Task brief ▸ From the listing below, retype exactly the line holding "You are a computer-use", the line holding "Image resolution: width=581", and the lines between them; skip everything else.

Data for analysis ▸
++++++
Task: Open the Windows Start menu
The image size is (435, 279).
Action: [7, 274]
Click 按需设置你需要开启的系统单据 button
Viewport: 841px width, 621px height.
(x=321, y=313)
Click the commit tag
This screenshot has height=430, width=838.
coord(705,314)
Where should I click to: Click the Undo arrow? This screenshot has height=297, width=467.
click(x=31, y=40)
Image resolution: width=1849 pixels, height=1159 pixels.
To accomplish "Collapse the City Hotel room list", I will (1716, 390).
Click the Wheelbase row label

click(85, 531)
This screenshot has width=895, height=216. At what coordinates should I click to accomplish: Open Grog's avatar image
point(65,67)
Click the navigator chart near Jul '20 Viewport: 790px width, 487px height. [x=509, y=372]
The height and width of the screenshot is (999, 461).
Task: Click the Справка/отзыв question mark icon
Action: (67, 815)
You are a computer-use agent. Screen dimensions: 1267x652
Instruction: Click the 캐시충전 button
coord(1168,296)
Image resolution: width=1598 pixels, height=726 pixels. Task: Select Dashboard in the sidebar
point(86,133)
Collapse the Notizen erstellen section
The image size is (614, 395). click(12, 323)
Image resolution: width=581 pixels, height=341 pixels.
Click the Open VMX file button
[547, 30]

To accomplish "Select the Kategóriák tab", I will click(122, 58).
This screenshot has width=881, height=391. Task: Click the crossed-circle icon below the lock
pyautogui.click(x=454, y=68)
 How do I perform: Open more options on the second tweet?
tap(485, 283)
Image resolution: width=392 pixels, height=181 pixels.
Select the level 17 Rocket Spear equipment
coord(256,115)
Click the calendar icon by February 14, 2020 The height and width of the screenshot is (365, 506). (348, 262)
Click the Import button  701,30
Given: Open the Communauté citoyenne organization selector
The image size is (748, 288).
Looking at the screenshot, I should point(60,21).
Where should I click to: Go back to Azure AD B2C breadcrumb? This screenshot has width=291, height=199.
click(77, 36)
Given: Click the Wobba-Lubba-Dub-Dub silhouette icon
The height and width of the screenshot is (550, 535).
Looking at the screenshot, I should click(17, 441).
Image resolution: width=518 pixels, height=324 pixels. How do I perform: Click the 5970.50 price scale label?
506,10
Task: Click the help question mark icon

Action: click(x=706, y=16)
++++++
Problem solution ▸
You are a computer-use agent. Screen dimensions: 1267x652
Instruction: Click the 캐시충전 button
coord(1168,296)
Image resolution: width=1598 pixels, height=726 pixels. Task: Select Dashboard in the sidebar
point(86,133)
Collapse the Notizen erstellen section
The image size is (614, 395). click(12, 323)
Image resolution: width=581 pixels, height=341 pixels.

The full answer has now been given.